The judge said there were several ways that Ben-Uliel could have established direct eye contact with him, adding that he “regretted having proposed options that restricted women.” Droyan-Gamliel wrote in his ruling that “Today we exile women from the center of the courtroom and make them cling to the wall, and tomorrow the appellant will demand that the state be represented only by a male," adding that such a lack of respect for the court cannot go unanswered.

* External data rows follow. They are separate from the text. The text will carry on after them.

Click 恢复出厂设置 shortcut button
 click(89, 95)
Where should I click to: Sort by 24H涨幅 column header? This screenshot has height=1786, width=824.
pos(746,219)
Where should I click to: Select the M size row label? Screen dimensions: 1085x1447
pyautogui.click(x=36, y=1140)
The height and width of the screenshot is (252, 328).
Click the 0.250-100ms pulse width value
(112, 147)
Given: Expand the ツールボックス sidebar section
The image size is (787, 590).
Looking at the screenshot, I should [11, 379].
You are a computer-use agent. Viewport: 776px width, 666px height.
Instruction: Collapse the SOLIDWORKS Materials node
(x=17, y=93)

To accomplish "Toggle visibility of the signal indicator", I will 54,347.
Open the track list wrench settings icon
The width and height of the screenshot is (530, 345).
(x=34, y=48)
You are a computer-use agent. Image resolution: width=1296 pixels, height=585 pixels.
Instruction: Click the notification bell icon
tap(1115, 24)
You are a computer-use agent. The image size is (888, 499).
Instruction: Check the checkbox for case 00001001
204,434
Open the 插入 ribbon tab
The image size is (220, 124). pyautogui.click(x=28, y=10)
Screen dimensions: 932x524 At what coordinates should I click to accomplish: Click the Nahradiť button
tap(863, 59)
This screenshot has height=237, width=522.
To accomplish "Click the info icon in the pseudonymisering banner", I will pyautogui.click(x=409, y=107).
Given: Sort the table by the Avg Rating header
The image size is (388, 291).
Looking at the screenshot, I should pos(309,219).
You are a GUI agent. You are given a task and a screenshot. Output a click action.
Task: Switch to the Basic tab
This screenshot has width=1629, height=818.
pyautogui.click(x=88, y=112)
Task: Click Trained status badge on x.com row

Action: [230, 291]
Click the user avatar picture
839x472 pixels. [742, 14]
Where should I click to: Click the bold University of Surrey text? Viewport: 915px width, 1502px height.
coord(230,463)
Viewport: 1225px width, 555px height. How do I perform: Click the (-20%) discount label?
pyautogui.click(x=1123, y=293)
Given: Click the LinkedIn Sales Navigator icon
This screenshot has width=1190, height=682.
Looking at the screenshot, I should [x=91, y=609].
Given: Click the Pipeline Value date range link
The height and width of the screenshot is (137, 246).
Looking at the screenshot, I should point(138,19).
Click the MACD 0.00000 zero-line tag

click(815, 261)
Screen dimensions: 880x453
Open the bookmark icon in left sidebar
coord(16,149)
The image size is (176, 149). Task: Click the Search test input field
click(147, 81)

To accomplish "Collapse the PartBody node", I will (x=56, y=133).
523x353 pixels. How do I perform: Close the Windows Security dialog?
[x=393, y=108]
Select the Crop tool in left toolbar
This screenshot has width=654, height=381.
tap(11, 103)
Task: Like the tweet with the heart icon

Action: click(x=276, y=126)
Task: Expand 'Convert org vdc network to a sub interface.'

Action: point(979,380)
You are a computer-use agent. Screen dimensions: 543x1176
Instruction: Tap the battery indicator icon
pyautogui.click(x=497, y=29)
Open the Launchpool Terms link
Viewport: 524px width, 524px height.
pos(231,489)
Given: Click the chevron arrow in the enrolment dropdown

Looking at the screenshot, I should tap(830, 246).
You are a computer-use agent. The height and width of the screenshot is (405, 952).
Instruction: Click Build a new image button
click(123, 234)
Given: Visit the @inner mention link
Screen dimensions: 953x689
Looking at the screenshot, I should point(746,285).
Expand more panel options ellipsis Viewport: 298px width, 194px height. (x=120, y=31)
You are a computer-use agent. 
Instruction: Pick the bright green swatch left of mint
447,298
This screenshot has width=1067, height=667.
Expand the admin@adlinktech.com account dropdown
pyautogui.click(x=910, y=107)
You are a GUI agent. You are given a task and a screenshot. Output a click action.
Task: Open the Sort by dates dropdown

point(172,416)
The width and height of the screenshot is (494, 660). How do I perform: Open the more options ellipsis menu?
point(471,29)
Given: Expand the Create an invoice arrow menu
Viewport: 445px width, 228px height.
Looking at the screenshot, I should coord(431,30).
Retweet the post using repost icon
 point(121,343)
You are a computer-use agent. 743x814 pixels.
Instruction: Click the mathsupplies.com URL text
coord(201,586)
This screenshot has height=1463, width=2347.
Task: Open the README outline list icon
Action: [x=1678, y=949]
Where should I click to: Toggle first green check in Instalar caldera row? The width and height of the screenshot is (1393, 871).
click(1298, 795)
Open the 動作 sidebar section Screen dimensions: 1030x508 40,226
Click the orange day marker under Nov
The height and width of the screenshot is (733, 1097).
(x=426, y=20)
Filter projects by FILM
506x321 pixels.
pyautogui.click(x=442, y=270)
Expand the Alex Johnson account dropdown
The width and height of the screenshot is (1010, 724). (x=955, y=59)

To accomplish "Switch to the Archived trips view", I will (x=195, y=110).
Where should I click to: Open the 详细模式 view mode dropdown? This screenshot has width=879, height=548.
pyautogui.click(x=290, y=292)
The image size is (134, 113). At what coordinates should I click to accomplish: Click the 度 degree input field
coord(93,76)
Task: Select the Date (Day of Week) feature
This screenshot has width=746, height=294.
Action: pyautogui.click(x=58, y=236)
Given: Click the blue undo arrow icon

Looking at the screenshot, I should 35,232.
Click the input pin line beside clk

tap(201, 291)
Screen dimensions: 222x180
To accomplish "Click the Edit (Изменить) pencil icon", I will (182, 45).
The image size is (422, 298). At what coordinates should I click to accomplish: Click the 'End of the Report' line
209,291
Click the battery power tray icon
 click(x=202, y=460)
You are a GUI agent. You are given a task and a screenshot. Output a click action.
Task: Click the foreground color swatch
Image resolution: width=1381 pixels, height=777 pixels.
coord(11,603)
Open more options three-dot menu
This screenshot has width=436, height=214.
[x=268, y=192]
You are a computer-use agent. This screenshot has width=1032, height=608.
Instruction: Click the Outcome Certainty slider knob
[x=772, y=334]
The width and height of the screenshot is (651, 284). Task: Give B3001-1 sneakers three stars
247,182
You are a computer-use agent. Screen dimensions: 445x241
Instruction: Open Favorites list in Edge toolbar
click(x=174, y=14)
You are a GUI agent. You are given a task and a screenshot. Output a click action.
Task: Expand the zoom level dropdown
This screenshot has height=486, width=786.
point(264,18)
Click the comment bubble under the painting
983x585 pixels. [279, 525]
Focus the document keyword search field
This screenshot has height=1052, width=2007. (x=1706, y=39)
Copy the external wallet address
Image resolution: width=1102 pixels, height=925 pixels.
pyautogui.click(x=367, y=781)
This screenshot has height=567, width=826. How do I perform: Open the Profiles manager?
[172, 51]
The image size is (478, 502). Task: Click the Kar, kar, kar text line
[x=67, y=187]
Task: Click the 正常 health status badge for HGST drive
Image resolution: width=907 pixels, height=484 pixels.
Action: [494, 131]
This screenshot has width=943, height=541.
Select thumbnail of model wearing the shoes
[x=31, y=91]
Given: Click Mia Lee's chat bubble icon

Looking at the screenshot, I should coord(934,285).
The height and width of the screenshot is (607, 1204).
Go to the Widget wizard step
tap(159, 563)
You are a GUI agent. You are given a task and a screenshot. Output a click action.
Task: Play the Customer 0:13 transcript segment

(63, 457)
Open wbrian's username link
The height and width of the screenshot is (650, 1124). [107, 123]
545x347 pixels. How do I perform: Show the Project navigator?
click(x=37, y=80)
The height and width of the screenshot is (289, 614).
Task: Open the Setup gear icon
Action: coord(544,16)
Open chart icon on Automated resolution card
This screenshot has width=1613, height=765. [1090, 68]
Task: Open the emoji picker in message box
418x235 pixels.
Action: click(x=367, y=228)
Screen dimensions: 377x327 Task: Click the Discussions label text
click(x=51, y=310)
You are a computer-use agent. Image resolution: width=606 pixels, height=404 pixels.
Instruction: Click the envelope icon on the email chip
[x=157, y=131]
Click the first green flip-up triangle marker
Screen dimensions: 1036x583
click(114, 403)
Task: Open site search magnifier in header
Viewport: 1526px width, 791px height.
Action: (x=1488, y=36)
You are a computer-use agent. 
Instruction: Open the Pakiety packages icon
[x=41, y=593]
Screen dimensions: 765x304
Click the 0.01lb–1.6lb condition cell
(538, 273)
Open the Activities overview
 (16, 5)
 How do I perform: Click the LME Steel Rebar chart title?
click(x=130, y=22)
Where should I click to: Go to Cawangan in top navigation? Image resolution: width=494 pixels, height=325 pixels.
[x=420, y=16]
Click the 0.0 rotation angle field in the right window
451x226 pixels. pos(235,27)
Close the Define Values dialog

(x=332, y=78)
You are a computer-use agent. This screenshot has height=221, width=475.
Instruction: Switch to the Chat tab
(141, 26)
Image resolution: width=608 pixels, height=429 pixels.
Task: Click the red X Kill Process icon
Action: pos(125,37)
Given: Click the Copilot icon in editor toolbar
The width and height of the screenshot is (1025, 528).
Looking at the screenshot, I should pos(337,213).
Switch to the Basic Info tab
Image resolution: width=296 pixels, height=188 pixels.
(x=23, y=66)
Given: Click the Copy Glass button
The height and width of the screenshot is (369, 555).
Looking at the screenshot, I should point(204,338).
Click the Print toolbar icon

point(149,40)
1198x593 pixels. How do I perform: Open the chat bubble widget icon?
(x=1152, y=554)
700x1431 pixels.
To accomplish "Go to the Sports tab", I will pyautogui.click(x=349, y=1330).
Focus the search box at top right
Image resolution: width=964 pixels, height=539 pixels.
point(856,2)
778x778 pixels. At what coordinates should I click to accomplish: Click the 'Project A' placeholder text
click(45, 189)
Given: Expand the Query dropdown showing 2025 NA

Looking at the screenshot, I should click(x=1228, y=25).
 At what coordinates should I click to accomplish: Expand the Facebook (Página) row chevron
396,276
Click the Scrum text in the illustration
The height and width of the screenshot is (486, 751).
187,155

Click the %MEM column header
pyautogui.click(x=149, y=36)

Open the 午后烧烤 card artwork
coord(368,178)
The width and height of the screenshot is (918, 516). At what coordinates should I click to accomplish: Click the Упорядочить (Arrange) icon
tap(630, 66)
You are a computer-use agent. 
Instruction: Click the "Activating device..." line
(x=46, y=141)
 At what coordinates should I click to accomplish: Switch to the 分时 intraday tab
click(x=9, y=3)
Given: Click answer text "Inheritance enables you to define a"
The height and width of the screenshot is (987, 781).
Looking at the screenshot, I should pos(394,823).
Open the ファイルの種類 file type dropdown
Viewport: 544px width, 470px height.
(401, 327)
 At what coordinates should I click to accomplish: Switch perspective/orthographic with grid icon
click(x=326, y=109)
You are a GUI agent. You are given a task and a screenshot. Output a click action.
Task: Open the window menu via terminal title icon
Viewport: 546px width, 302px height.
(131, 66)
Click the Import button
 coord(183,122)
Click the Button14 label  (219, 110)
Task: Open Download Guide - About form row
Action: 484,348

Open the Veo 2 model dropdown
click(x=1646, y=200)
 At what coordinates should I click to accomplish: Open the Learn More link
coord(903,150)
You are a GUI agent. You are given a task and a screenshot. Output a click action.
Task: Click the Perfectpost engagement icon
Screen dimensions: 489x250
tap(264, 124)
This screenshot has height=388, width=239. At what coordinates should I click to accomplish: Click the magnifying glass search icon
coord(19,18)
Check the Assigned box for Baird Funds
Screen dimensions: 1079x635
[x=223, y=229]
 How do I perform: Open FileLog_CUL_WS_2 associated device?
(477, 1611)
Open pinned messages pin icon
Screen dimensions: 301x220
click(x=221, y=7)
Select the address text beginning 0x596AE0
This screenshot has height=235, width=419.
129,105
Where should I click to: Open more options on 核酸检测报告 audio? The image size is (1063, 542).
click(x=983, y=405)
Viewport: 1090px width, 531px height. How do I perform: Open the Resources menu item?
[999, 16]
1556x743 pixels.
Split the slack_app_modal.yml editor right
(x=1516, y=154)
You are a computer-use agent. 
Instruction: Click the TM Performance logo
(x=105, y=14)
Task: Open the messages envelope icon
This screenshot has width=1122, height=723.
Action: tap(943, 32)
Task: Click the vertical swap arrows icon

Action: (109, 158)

The firebombed home of the Dawabshe family in Duma, the West Bank, 2015. Credit: Abed Omar Qusini / REUTERS

Ben-Uliel’s attorney, Chai Hever of the right-wing Honenu organization, said his client had requested to close his eyes during the proceedings without removing any women from the room. Hever offered to stand in front of Ben-Uliel so as to obstruct his view of any women, but his client refused.

The attorney said he expects “that there would be a separation between the legal issue and the person’s behavior,” but added that he “can understand and respect the judge’s wish to express his grievances against anything that could be interpreted as excluding women or any other population group.”

Hever added that "the population is diverse in Israel and there are also women who completely cover up their body except for their eyes. Why have they never been asked to show their entire faces in court? My client didn’t ask for anyone to do anything and for as long as we are speaking about his beliefs, they ought to be respected, even if they raise a certain challenge.”

Ben-Uliel’s trial is still ongoing, with closing arguments slated to begin next Sunday.